Africa – A Love Affair

Here I am, where I ought to be.

-Isak Dinesen, “Out of Africa.”

I‘ve wanted to go to Africa for as long as I can remember, but as the years have gone by that dream took a backseat to things more familiar, more expected, more applicable to life as I’ve always known it. The dream never went away, and one day a few years back I woke up (or so it seems) and decided that getting to Africa was my priority, and figuring out the details my mission.

If I’ve always been interested in Africa, I have now fallen head-over-heels in love. Painfully in love. For me, going to Africa has always been about the animals, but as I’ve been reading book after book in preparation for this trip my love has grown to encompass the place and its people, its beauty and its tragedies. This is a continent with an embarrassment of riches, but it is being decimated by corrupt governments, wars, genocides, hunger, unemployment, illiteracy, and HIV/AIDS. I want to blame the people of Africa for not fighting to take care of their animals, but in reading these stories I start to understand why it doesn’t take priority when everyday is a fight just to survive. And while the survival of this continent’s animals will aid in the prosperity of the people by bringing in tourist dollars and creating jobs, how do you muster up the courage and energy to act when your government is doing everything in its power to increase the wealth of its party leaders while threatening its people, sometimes killing them, for even talking about change?  This is what I can’t wrap my head around.
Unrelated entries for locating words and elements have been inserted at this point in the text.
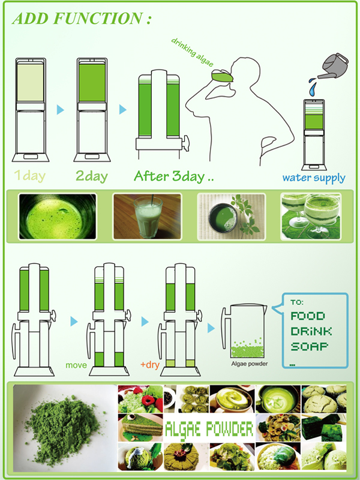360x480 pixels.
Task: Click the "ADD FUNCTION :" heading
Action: point(82,19)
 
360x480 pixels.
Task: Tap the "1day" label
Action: point(30,176)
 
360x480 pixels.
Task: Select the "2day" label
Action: point(92,176)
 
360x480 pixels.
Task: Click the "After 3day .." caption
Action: point(173,176)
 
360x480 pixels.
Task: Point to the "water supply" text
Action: point(314,178)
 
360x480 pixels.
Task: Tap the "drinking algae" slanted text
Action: point(192,52)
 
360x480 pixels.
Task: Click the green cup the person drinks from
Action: point(222,76)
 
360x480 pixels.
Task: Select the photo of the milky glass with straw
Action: point(147,217)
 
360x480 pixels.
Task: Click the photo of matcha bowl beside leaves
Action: point(232,217)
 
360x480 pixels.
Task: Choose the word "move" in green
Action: point(76,365)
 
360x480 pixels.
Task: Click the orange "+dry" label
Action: point(149,365)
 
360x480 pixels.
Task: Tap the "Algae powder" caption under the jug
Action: point(250,364)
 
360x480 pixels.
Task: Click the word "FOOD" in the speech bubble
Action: point(307,316)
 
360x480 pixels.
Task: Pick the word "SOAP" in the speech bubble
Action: point(309,347)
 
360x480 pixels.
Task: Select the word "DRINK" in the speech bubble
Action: point(311,331)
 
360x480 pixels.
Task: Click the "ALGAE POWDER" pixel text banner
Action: point(209,429)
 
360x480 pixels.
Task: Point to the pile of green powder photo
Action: point(65,428)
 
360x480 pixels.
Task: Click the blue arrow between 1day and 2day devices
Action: point(61,109)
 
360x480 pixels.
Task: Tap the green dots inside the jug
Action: point(247,349)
How do you fight devastating civil wars to gain democracy and independence only to create new governments that are just as corrupt and stifling, if not worse than the previous ones?

I know I’m romanticizing this place given all its troubles. I have some grand dream of going there and not just helping in some very small way, but also feeling that I belong there. In reality, I will probably feel anything except that I belong there. How could I? Still, these stories describing lives so completely foreign to anything I have ever experienced in my life – they feel like home.  Like a place I’m supposed to be.

And so, I am in love. Only time will tell if it’s a case of blissful infatuation where I will inevitably be let down and disappointed once I get to know Africa better and reality sinks in, or if my love will deepen and be taken to a higher level with a new understanding from my first-hand experience. Time will tell.